Bitcoin’s price action stalled above $76,000 on Tuesday after a wave of short-term profit-taking hit levels not seen so far in 2026, even as larger holders continued to add to positions. The tug-of-war between quick sellers and long-term accumulators may slow any rapid move toward the $80,000 area.
Short-term profit-taking and whale accumulation
On April 14, short-term holders moved about 63,000 BTC into profit and onto exchanges — the biggest single-day figure this year and the largest flow since the 44,800 BTC spike on Jan. 14. During the same window, one-day-to-one-week holders sent nearly 2,000 BTC back to Binance, signaling that fresh buys were rotating into sell-side liquidity as BTC hovered near $76,000.
CryptoQuant analyst Amr Taha described the activity as the first clear bout of profit-taking following a retest of monthly highs, calling it cautious distribution by newer market participants securing gains at resistance. That pattern, he said, points to a natural cooling of momentum.
By contrast, large holders showed bullish behavior. Market analyst CW highlighted a single-day inflow of more than 71,000 BTC into accumulation addresses — the biggest bullish inflow since early 2022 — suggesting whales were absorbing supply from short-term sellers. That transfer from weaker to stronger hands could help stabilize price even while limiting an immediate breakout.
Liquidity clusters hint at a modest pullback
After printing equal highs around $76,000, BTC was rejected near the 100-day exponential moving average (EMA) — its first such test since Jan. 14 — and eased to roughly $73,500. On intraday charts the uptrend remains intact, but liquidity clusters on the one-hour timeframe concentrate around $73,000 and $72,000, levels likely to attract bids before any resumed rally.

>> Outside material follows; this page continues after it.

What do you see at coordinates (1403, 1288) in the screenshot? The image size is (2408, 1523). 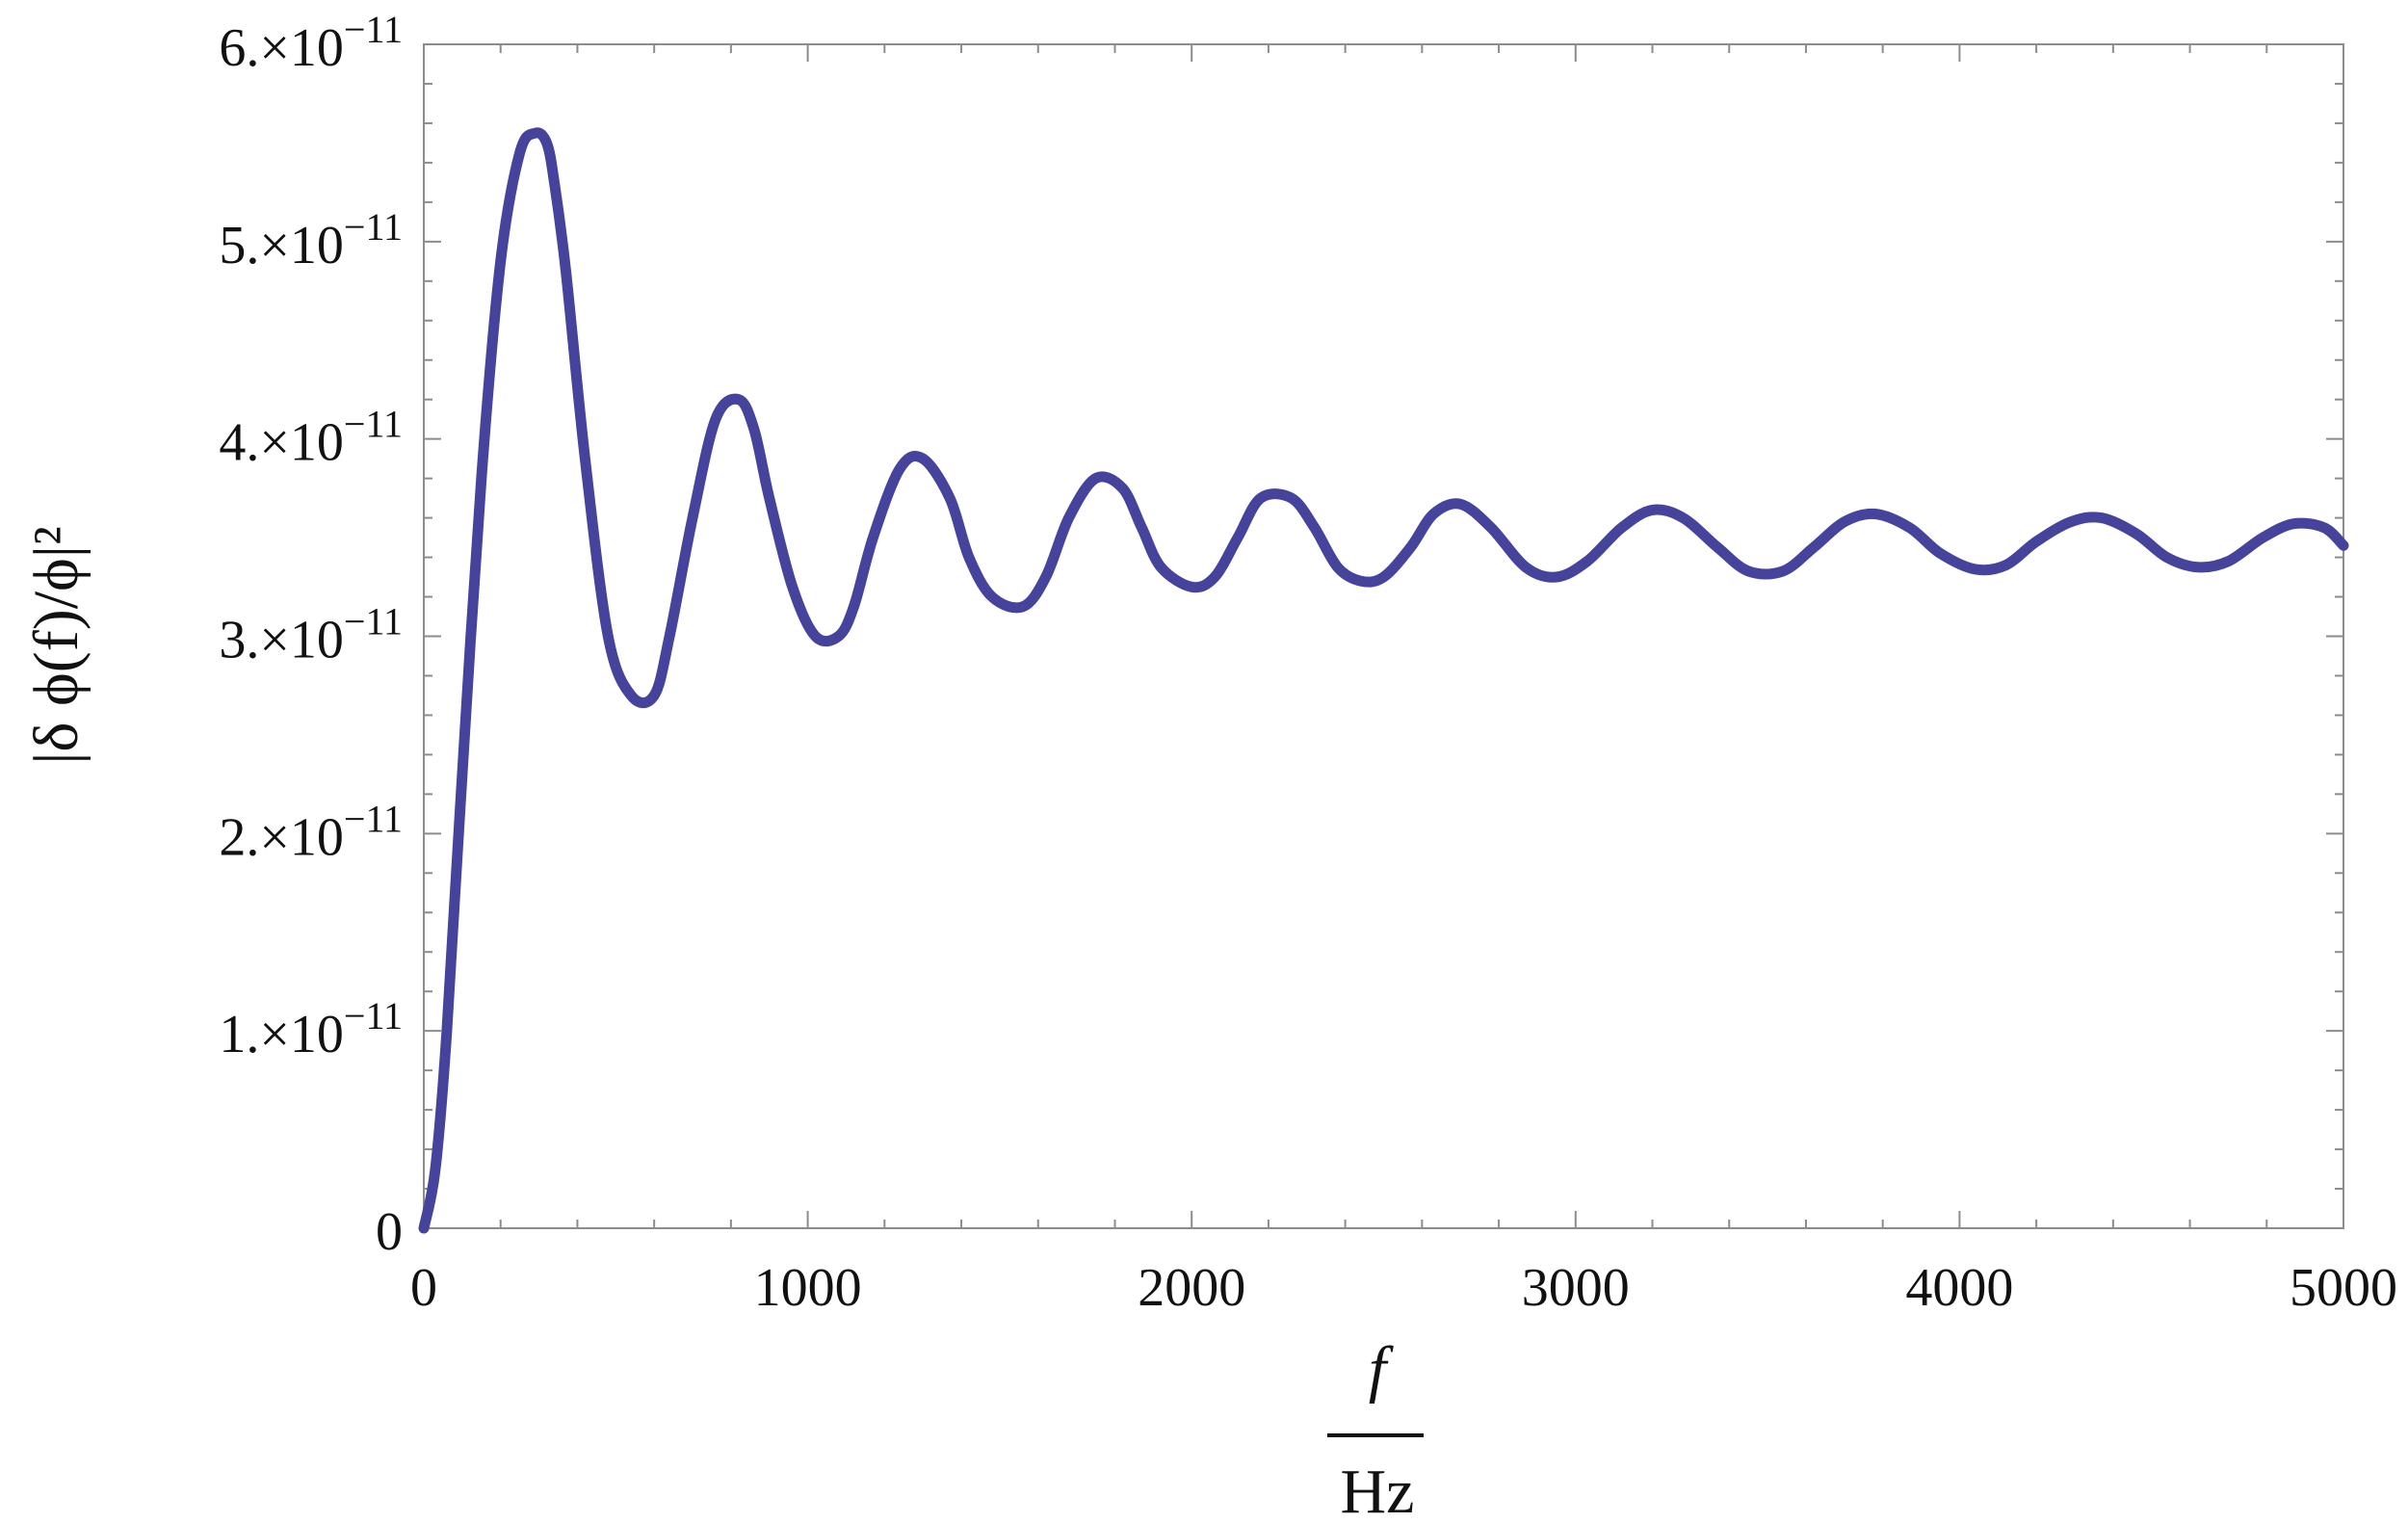 I see `x-axis-tick-labels: 0 1000 2000 3000 4000 5000` at bounding box center [1403, 1288].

A liquidation heatmap shows about $1.4 billion in cumulative long liquidations clustered near $73,000, rising to $3.5 billion of long exposure at risk near $70,500. Conversely, pushing toward $80,000 would imperil roughly $2 billion in leveraged short positions. That asymmetry between long and short liquidation zones makes a retest of the $72,000–$70,000 range plausible before a sustained advance.
These dynamics are unfolding alongside steady ETF-related flows and broader market forces, underscoring how short-term profit-taking and long-term accumulation can interact to shape near-term price behavior.